Records provided: Begin

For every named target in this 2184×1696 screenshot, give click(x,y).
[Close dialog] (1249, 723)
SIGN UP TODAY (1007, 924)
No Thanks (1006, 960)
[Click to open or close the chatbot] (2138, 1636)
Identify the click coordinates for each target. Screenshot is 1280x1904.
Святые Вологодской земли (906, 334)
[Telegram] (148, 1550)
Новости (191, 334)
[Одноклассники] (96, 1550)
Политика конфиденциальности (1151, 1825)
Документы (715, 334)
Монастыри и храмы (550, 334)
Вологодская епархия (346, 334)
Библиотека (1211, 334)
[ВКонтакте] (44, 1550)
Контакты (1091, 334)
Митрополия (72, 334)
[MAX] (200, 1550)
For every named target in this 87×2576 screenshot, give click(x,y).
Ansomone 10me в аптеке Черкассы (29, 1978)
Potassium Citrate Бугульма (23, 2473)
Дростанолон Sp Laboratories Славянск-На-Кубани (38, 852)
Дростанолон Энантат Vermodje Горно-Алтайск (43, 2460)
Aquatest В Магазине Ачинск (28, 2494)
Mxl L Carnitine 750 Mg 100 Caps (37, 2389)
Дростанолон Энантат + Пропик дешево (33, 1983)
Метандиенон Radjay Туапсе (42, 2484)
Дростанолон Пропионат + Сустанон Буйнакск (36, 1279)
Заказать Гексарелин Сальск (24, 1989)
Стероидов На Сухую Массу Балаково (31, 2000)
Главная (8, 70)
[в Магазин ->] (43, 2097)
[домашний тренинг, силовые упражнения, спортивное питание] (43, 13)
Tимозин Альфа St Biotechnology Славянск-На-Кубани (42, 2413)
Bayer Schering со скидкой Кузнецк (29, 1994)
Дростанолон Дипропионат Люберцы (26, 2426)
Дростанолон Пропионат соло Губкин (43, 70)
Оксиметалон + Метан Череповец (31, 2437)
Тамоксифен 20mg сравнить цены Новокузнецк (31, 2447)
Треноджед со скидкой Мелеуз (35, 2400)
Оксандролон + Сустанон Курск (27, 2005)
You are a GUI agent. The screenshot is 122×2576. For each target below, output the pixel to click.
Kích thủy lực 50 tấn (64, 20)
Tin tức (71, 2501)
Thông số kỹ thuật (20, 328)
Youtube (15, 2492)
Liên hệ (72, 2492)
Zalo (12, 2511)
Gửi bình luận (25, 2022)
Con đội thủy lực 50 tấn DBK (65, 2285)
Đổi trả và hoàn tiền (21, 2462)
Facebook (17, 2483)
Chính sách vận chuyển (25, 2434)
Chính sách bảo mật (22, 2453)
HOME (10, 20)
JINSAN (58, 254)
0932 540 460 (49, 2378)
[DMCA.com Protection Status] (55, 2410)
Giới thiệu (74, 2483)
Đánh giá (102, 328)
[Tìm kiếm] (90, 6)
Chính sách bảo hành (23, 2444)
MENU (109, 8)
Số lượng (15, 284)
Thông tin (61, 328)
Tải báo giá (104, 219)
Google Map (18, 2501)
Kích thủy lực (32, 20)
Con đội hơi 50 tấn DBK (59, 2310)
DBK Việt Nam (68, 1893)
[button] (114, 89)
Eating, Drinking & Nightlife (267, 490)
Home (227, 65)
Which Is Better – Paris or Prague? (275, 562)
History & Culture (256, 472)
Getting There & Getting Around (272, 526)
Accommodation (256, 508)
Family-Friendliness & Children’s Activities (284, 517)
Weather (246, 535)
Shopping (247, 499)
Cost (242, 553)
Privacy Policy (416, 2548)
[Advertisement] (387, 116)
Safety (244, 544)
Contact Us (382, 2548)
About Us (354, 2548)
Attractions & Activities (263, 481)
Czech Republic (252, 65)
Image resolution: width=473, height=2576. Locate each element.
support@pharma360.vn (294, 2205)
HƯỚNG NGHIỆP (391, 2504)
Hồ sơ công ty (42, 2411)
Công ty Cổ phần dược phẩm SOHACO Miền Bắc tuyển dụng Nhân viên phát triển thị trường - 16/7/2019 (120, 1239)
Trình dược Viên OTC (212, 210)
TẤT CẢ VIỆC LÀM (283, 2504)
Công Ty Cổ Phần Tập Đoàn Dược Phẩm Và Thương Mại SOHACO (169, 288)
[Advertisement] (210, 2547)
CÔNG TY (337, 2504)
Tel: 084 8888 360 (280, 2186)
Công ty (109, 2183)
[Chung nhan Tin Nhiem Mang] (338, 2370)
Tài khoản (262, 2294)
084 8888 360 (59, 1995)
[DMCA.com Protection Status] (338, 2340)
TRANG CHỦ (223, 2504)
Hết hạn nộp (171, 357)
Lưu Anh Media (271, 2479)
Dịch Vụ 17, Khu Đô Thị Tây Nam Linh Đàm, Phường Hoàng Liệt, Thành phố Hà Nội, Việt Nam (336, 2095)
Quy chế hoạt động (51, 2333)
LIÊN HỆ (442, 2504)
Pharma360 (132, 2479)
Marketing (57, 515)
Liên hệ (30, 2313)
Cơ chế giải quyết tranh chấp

Records provided: End

→ **Description of the task**
When you reach the line containing "Zalo (12, 2511)" in the data above, start copying exactly, and stop after the line containing "Dịch Vụ 17, Khu".

→ **Response box**
Zalo (12, 2511)
Gửi bình luận (25, 2022)
Con đội thủy lực 50 tấn DBK (65, 2285)
Đổi trả và hoàn tiền (21, 2462)
Facebook (17, 2483)
Chính sách vận chuyển (25, 2434)
Chính sách bảo mật (22, 2453)
HOME (10, 20)
JINSAN (58, 254)
0932 540 460 (49, 2378)
[DMCA.com Protection Status] (55, 2410)
Giới thiệu (74, 2483)
Đánh giá (102, 328)
[Tìm kiếm] (90, 6)
Chính sách bảo hành (23, 2444)
MENU (109, 8)
Số lượng (15, 284)
Thông tin (61, 328)
Tải báo giá (104, 219)
Google Map (18, 2501)
Kích thủy lực (32, 20)
Con đội hơi 50 tấn DBK (59, 2310)
DBK Việt Nam (68, 1893)
[button] (114, 89)
Eating, Drinking & Nightlife (267, 490)
Home (227, 65)
Which Is Better – Paris or Prague? (275, 562)
History & Culture (256, 472)
Getting There & Getting Around (272, 526)
Accommodation (256, 508)
Family-Friendliness & Children’s Activities (284, 517)
Weather (246, 535)
Shopping (247, 499)
Cost (242, 553)
Privacy Policy (416, 2548)
[Advertisement] (387, 116)
Safety (244, 544)
Contact Us (382, 2548)
About Us (354, 2548)
Attractions & Activities (263, 481)
Czech Republic (252, 65)
Image resolution: width=473, height=2576. Locate each element.
support@pharma360.vn (294, 2205)
HƯỚNG NGHIỆP (391, 2504)
Hồ sơ công ty (42, 2411)
Công ty Cổ phần dược phẩm SOHACO Miền Bắc tuyển dụng Nhân viên phát triển thị trường - 16/7/2019 (120, 1239)
Trình dược Viên OTC (212, 210)
TẤT CẢ VIỆC LÀM (283, 2504)
Công Ty Cổ Phần Tập Đoàn Dược Phẩm Và Thương Mại SOHACO (169, 288)
[Advertisement] (210, 2547)
CÔNG TY (337, 2504)
Tel: 084 8888 360 (280, 2186)
Công ty (109, 2183)
[Chung nhan Tin Nhiem Mang] (338, 2370)
Tài khoản (262, 2294)
084 8888 360 (59, 1995)
[DMCA.com Protection Status] (338, 2340)
TRANG CHỦ (223, 2504)
Hết hạn nộp (171, 357)
Lưu Anh Media (271, 2479)
Dịch Vụ 17, Khu Đô Thị Tây Nam Linh Đàm, Phường Hoàng Liệt, Thành phố Hà Nội, Việt Nam (336, 2095)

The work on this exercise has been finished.